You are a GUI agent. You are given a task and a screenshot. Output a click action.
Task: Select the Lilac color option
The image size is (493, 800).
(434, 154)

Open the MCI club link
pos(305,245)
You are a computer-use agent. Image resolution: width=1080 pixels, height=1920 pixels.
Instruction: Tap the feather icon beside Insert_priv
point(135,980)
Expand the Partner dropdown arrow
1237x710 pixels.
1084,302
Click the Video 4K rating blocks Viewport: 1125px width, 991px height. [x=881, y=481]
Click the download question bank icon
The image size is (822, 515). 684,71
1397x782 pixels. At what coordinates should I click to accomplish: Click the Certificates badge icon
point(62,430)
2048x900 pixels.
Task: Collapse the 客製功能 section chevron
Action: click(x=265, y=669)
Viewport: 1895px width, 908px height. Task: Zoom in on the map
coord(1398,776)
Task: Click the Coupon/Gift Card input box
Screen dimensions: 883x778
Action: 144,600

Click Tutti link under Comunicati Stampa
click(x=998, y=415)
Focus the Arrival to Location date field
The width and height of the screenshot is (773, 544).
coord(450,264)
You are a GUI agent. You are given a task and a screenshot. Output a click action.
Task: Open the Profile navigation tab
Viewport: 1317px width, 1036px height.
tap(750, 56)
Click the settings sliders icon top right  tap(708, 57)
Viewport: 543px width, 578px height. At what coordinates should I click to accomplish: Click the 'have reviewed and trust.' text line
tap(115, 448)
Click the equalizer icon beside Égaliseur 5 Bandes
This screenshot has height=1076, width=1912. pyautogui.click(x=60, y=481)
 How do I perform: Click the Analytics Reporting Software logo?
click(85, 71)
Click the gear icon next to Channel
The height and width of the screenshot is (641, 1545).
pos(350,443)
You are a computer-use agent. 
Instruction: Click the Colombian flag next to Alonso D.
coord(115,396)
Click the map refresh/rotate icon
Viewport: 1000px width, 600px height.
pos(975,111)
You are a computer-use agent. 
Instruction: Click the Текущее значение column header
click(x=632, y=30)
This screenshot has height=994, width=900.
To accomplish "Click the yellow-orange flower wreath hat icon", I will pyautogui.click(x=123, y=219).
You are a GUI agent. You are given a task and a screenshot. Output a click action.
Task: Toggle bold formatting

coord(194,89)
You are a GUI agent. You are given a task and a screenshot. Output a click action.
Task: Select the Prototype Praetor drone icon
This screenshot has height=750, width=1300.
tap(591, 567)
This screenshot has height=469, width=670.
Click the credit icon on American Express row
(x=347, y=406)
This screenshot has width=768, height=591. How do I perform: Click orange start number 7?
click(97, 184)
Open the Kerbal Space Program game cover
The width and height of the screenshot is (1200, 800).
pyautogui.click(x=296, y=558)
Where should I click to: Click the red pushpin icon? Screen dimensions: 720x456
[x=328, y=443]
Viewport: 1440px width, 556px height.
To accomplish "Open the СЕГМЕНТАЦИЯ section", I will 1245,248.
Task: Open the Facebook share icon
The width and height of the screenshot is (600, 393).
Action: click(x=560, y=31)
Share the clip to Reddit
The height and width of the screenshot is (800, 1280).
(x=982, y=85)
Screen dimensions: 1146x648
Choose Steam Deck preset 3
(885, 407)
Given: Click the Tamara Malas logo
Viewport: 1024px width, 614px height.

▶ Work item:
Repeat, character for character, the lines of the material above from the line with "This screenshot has height=750, width=1300." through the line with "Task: Open the Facebook share icon".

▶ Exercise output:
This screenshot has height=750, width=1300.
tap(591, 567)
This screenshot has height=469, width=670.
Click the credit icon on American Express row
(x=347, y=406)
This screenshot has width=768, height=591. How do I perform: Click orange start number 7?
click(97, 184)
Open the Kerbal Space Program game cover
The width and height of the screenshot is (1200, 800).
pyautogui.click(x=296, y=558)
Where should I click to: Click the red pushpin icon? Screen dimensions: 720x456
[x=328, y=443]
Viewport: 1440px width, 556px height.
To accomplish "Open the СЕГМЕНТАЦИЯ section", I will 1245,248.
Task: Open the Facebook share icon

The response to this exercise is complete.